Mohegan Sun, in Uncasville, Conn., caters to Chinese-American gamblers and has estimated that one-fifth of its business comes from Asian spending.

The driver, 40-year-old Ophadell Williams, survived and was released from St. Barnabas on Sunday and was at his Brooklyn home on Monday.

He told police that his bus was clipped by a tractor-trailer just as it crossed the New York City line on Interstate 95 early Saturday. But survivors and other witnesses have told investigators that Mr. Williams swerved to the right at times before the accident.

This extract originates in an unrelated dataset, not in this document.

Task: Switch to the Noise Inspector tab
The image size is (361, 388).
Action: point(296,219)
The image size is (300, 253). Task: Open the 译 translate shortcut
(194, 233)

On Sunday, the NTSB said it had interviewed passengers but not the driver. Vice Chairman Christopher Hart said the board planned to talk to the bus company, World Wide Travel, about its fatigue-management program and to see if the driver checked into a room at the casino. A blood sample has been taken from him to check for drugs and alcohol.

The company said it was cooperating.

Mr. Hart said three devices would be analyzed: a camera mounted in the bus; an engine-control module, which may tell how fast the bus was going; and a GPS tracking device from a tractor-trailer that has been impounded.

At City Hall on Monday, two Democratic politicians asked the NTSB to go beyond its investigation of Saturday’s crash and examine the regulations governing low-cost tour buses in general.

U.S. Sen. Charles E. Schumer and U.S. Rep. Nydia M. Velasquez released a letter to the board that said, “There is ample evidence that the incident involving World Wide Tours is not an isolated incident but rather just one example of an industry that in many cases is operating outside the bounds of city, state and federal transportation safety guidelines.”

Federal Motor Carrier Safety Administration records listed World Wide Travel as having at least two other accidents in which people were injured in the past 24 months. The agency flagged the company for possible extra scrutiny because of violations involving driver fatigue regulations.